Running Spark SQL Tests¶
Running Apache Spark’s SQL tests with Comet enabled is a good way to ensure that Comet produces the same results as that version of Spark. To enable this, we apply some changes to the Apache Spark source code so that Comet is enabled when we run the tests.
Here is an overview of the changes that we need to make to Spark:
Update the pom.xml to add a dependency on Comet
Modify SparkSession to load the Comet extension
Modify TestHive to load Comet
Modify SQLTestUtilsBase to load Comet when
ENABLE_COMET
environment variable exists
Here are the steps involved in running the Spark SQL tests with Comet, using Spark 3.4.3 for this example.
1. Install Comet¶
Run make release
in Comet to install the Comet JAR into the local Maven repository, specifying the Spark version.
PROFILES="-Pspark-3.4" make release
2. Clone Spark and Apply Diff¶
Clone Apache Spark locally and apply the diff file from Comet.
git clone git@github.com:apache/spark.git apache-spark
cd apache-spark
git checkout v3.4.3
git apply ../datafusion-comet/dev/diffs/3.4.3.diff
3. Run Spark SQL Tests¶
Use the following commands to run the SQL tests locally.
ENABLE_COMET=true build/sbt catalyst/test
ENABLE_COMET=true build/sbt "sql/testOnly * -- -l org.apache.spark.tags.ExtendedSQLTest -l org.apache.spark.tags.SlowSQLTest"
ENABLE_COMET=true build/sbt "sql/testOnly * -- -n org.apache.spark.tags.ExtendedSQLTest"
ENABLE_COMET=true build/sbt "sql/testOnly * -- -n org.apache.spark.tags.SlowSQLTest"
ENABLE_COMET=true build/sbt "hive/testOnly * -- -l org.apache.spark.tags.ExtendedHiveTest -l org.apache.spark.tags.SlowHiveTest"
ENABLE_COMET=true build/sbt "hive/testOnly * -- -n org.apache.spark.tags.ExtendedHiveTest"
ENABLE_COMET=true build/sbt "hive/testOnly * -- -n org.apache.spark.tags.SlowHiveTest"
Creating a diff file for a new Spark version¶
Once Comet has support for a new Spark version, we need to create a diff file that can be applied to that version of Apache Spark to enable Comet when running tests. This is a highly manual process and the process can vary depending on the changes in the new version of Spark, but here is a general guide to the process.

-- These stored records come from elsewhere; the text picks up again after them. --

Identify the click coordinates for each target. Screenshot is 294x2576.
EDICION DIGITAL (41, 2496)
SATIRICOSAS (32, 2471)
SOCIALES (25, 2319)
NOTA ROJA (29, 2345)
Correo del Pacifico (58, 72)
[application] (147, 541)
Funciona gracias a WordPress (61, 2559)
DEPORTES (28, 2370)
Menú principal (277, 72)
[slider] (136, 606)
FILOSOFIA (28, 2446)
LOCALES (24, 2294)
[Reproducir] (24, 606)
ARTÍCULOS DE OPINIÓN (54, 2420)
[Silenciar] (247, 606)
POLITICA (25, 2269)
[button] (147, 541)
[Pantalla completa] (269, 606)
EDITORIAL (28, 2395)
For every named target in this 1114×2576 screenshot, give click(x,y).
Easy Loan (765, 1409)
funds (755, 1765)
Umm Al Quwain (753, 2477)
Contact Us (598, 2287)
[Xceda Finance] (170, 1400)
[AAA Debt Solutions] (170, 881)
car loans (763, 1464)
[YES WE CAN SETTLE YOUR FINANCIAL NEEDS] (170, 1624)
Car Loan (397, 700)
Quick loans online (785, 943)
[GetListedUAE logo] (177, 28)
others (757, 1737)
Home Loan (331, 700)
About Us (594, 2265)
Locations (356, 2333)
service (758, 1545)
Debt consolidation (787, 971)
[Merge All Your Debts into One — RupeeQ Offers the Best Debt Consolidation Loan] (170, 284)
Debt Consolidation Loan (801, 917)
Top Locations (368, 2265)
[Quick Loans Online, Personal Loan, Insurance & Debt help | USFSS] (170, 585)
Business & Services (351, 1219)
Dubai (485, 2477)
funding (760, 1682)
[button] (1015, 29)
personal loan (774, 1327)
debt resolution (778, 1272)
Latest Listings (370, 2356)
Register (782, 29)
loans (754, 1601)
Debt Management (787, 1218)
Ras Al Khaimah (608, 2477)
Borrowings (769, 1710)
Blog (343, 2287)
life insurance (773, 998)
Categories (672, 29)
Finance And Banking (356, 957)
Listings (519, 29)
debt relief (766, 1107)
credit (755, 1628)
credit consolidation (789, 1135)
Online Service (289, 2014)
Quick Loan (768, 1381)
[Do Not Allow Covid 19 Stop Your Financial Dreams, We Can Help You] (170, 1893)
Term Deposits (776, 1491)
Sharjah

We typically start by applying a patch from a previous version of Spark. For example, when enabling the tests for Spark version 3.5.1 we may start by applying the existing diff for 3.4.3 first.
cd git/apache/spark
git checkout v3.5.1
git apply --reject --whitespace=fix ../datafusion-comet/dev/diffs/3.4.3.diff
Any changes that cannot be cleanly applied will instead be written out to reject files. For example, the above command generated the following files.
find . -name "*.rej"
./pom.xml.rej
./sql/core/src/test/scala/org/apache/spark/sql/FileBasedDataSourceSuite.scala.rej
./sql/core/src/test/scala/org/apache/spark/sql/SubquerySuite.scala.rej
./sql/core/src/test/scala/org/apache/spark/sql/streaming/StreamingJoinSuite.scala.rej
./sql/core/src/test/scala/org/apache/spark/sql/streaming/StreamSuite.scala.rej
./sql/core/src/test/scala/org/apache/spark/sql/JoinSuite.scala.rej
./sql/core/src/test/scala/org/apache/spark/sql/execution/datasources/SchemaPruningSuite.scala.rej
./sql/core/src/test/scala/org/apache/spark/sql/execution/datasources/binaryfile/BinaryFileFormatSuite.scala.rej
./sql/core/src/test/scala/org/apache/spark/sql/execution/datasources/parquet/ParquetRebaseDatetimeSuite.scala.rej
./sql/core/src/test/scala/org/apache/spark/sql/execution/datasources/parquet/ParquetSchemaSuite.scala.rej
./sql/core/src/test/scala/org/apache/spark/sql/execution/WholeStageCodegenSuite.scala.rej
./sql/core/src/test/scala/org/apache/spark/sql/execution/adaptive/AdaptiveQueryExecSuite.scala.rej
./sql/core/src/test/scala/org/apache/spark/sql/sources/CreateTableAsSelectSuite.scala.rej
./sql/core/src/test/scala/org/apache/spark/sql/sources/BucketedReadSuite.scala.rej
./sql/core/src/test/scala/org/apache/spark/sql/sources/DisableUnnecessaryBucketedScanSuite.scala.rej
./sql/core/src/test/scala/org/apache/spark/sql/errors/QueryExecutionErrorsSuite.scala.rej
./sql/core/src/test/scala/org/apache/spark/sql/CachedTableSuite.scala.rej
./sql/core/src/main/scala/org/apache/spark/sql/SparkSession.scala.rej
The changes in these reject files need to be applied manually.
One method is to use the wiggle command (brew install wiggle
on Mac).
For example:
wiggle --replace ./sql/core/src/test/scala/org/apache/spark/sql/SubquerySuite.scala ./sql/core/src/test/scala/org/apache/spark/sql/SubquerySuite.scala.rej
Generating The Diff File¶
git diff v3.5.1 > ../datafusion-comet/dev/diffs/3.5.1.diff
Running Tests in CI¶
The easiest way to run the tests is to create a PR against Comet and let CI run the tests. When working with a
new Spark version, the spark_sql_test.yaml
and spark_sql_test_ansi.yaml
files will need updating with the
new version.